On October 23rd, the Myaamia were loaded onto the steamship Clermont No. 2 and were taken north on the Mississippi River to its confluence with the Missouri River. From this point, they followed the Missouri River west to Kanza Landing, which today lies on the Missouri side of Kansas City. For the first time in their journey, these forced migrants were outside their traditional homelands. After a month of journeying, these Myaamia had moved from the forested bottomlands of the Wabash River Valley to the edge of the great American prairielands of the west. It was a very different landscape, and winter had set in.

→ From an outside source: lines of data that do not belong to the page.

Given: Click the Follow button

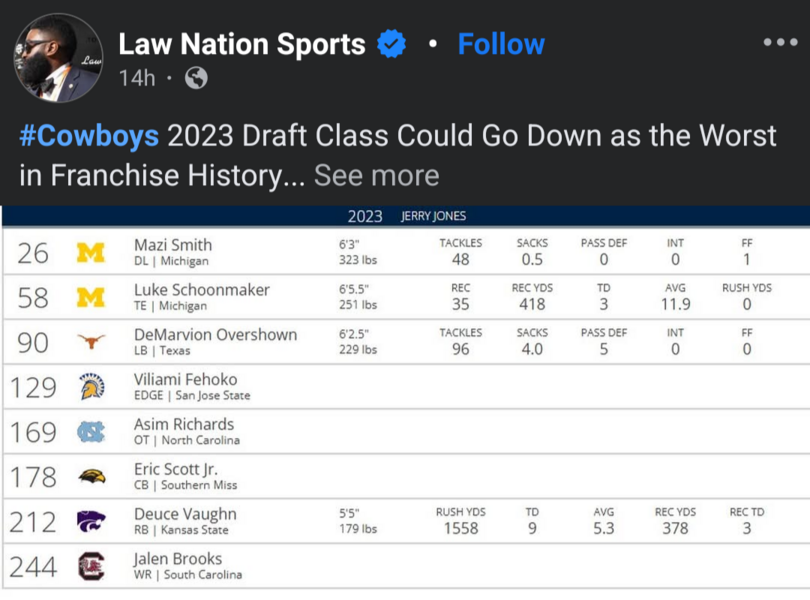Looking at the screenshot, I should (500, 45).
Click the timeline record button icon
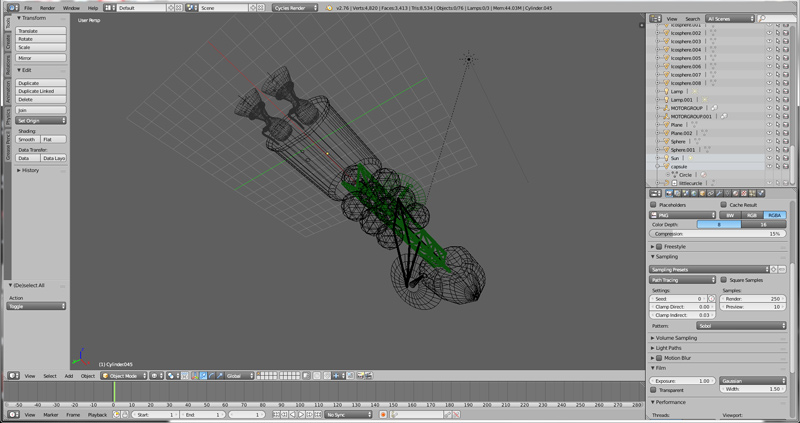800x423 pixels. point(382,414)
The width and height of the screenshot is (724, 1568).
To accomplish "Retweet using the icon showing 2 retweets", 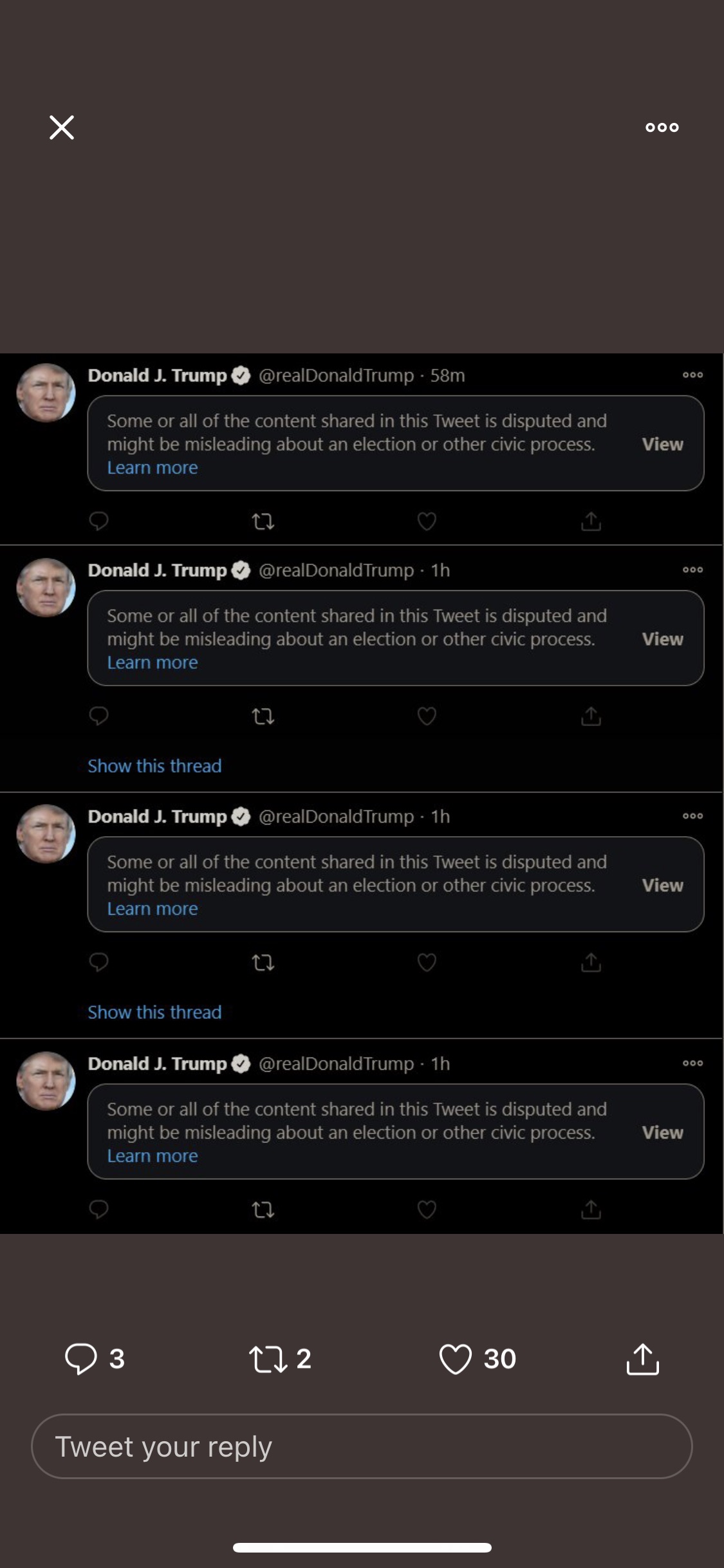I will tap(268, 1358).
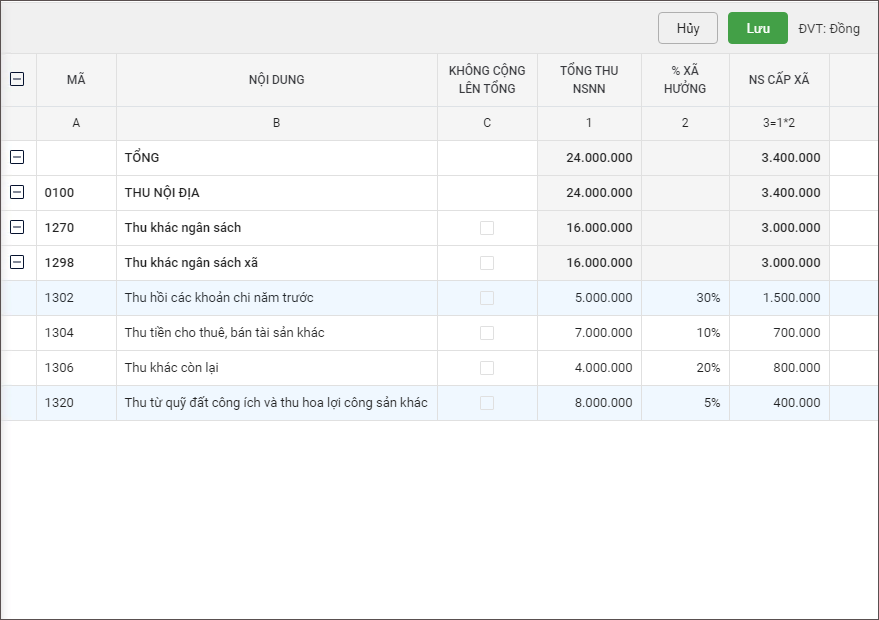Collapse the 1270 Thu khác ngân sách group
The image size is (879, 620).
pos(17,227)
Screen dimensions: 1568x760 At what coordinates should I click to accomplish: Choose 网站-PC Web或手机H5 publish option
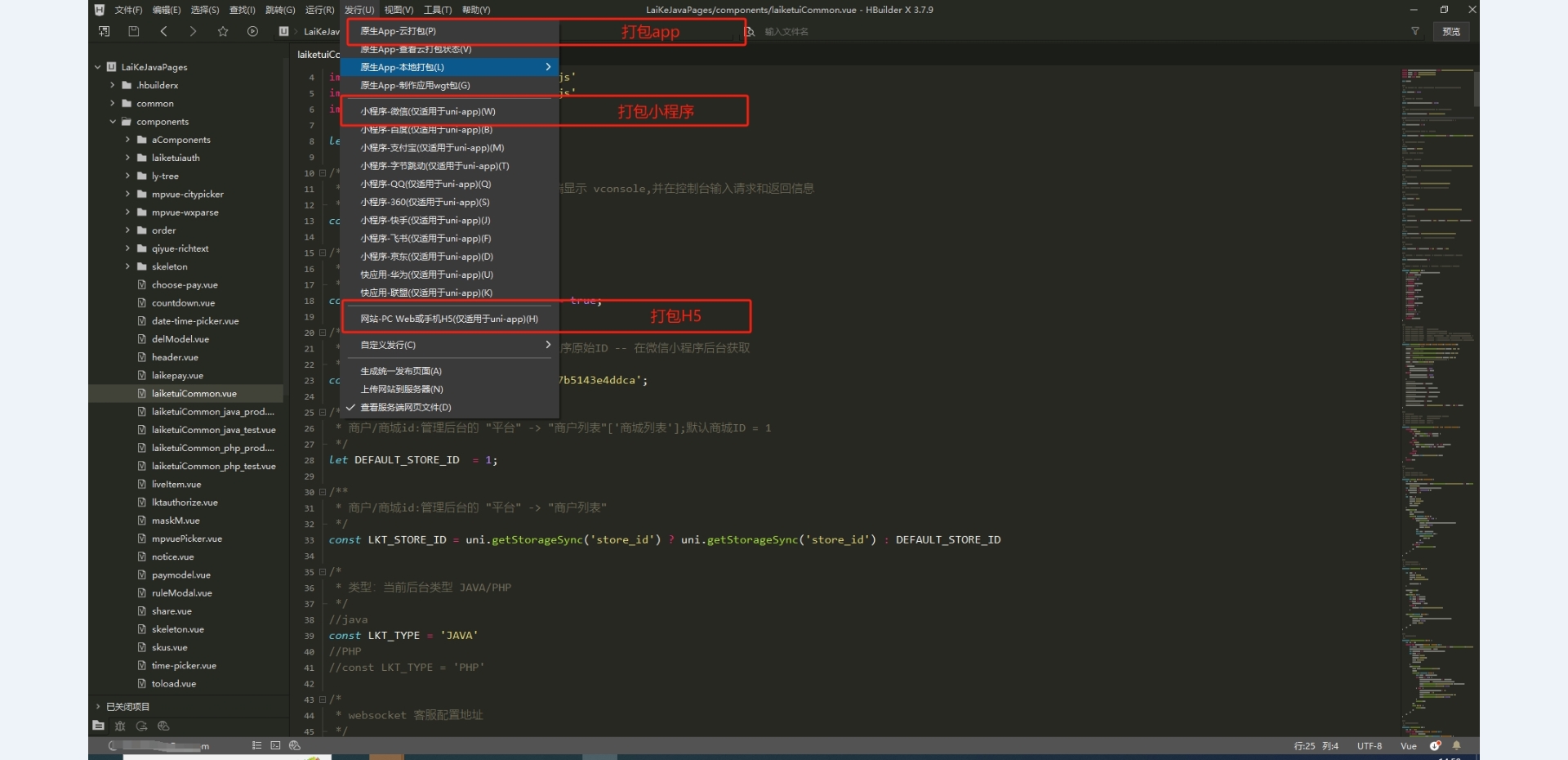click(449, 319)
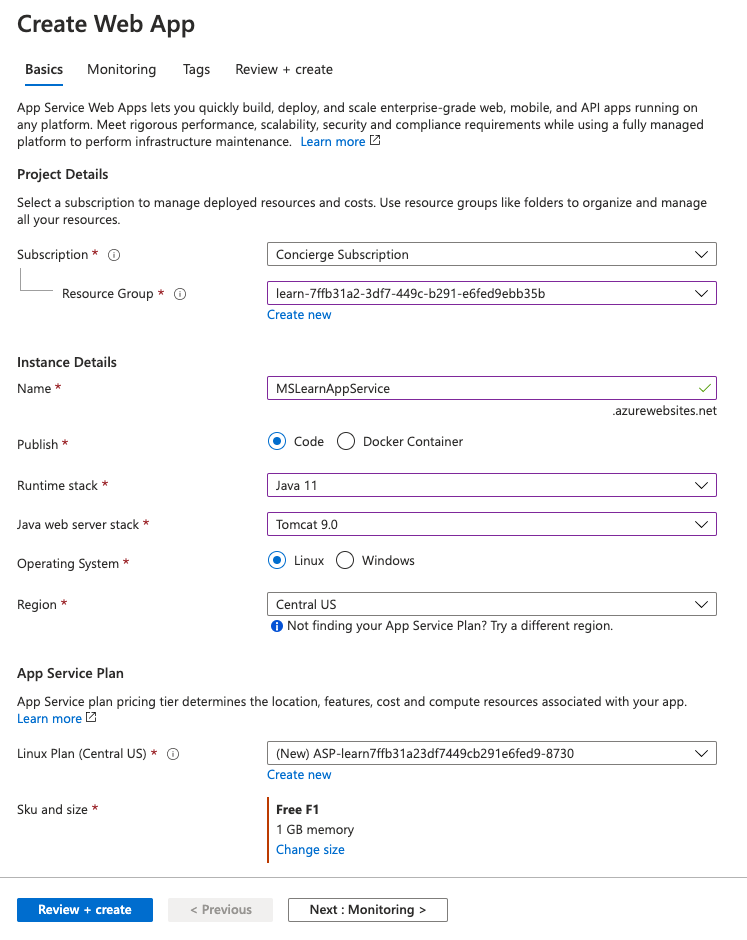Click info icon beside Resource Group label
The image size is (747, 940).
[180, 294]
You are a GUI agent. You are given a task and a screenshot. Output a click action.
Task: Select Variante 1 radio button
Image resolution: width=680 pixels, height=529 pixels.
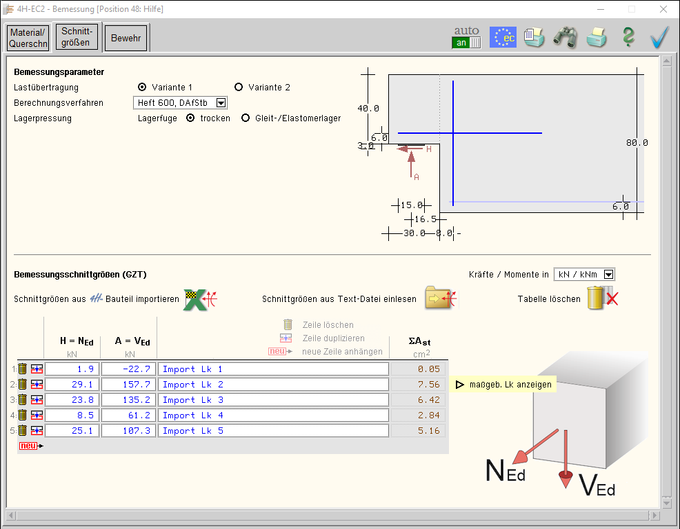tap(142, 87)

On November 1st, three hundred and twenty five Myaamia were unloaded at Kanza Landing. The next day they traveled the final fifty miles of their journey to Osage River sub-agency in the Unorganized Territory (Kansas). They arrived at Sugar Creek on Nov. 5th, of 1846. It was winter on the plains and the people were forced to sleep in government issued tents and eat government rations until they could build more permanent structures.

After only just arriving in Kansas the Myaamia were told they had to move again. Kansas was becoming a state and hoped to move American Indians south to Oklahoma to open up land for settlers. In 1873, a small group of Myaamia traveled 150 miles south to what is today Miami, Oklahoma completing the final leg of a journey that began back in Indiana twenty-seven years earlier.